>>>
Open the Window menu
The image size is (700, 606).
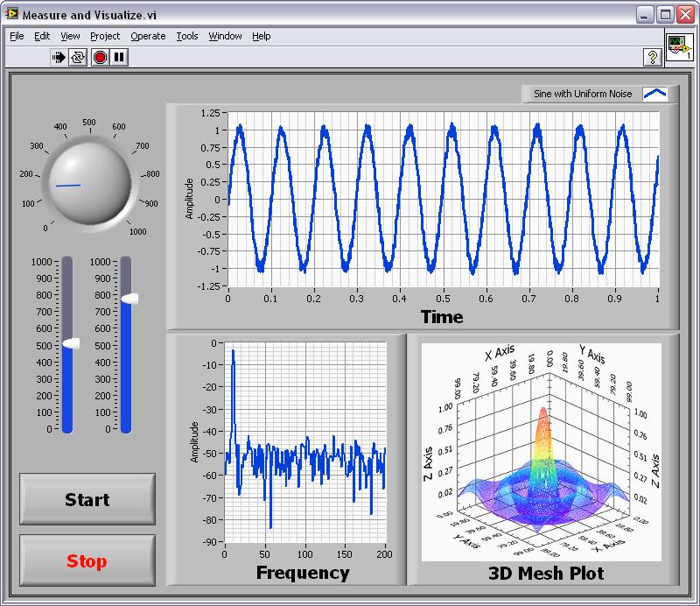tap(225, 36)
<<<
>>>
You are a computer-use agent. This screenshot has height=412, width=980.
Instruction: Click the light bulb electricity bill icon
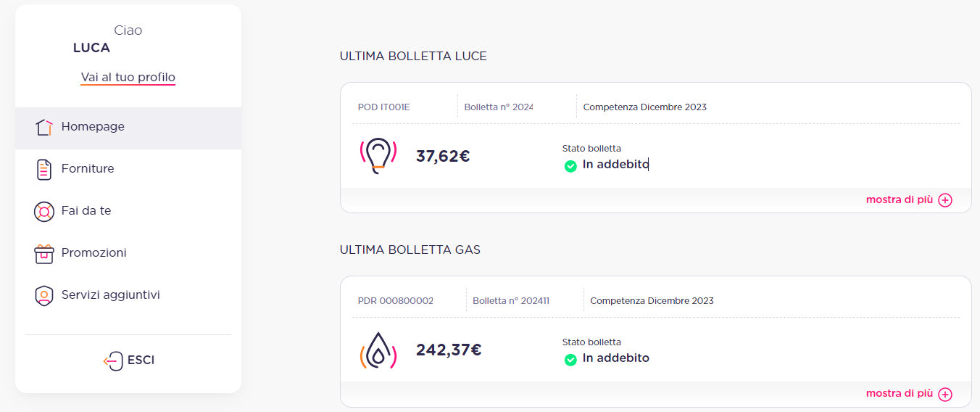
<<<
Your assignment:
Beginning with the line containing "You are a computer-use" and ending with the line containing "Instruction: Click the", extract those lines exactly from the listing above, and only those.

Response to the task:
You are a computer-use agent. This screenshot has height=412, width=980.
Instruction: Click the light bulb electricity bill icon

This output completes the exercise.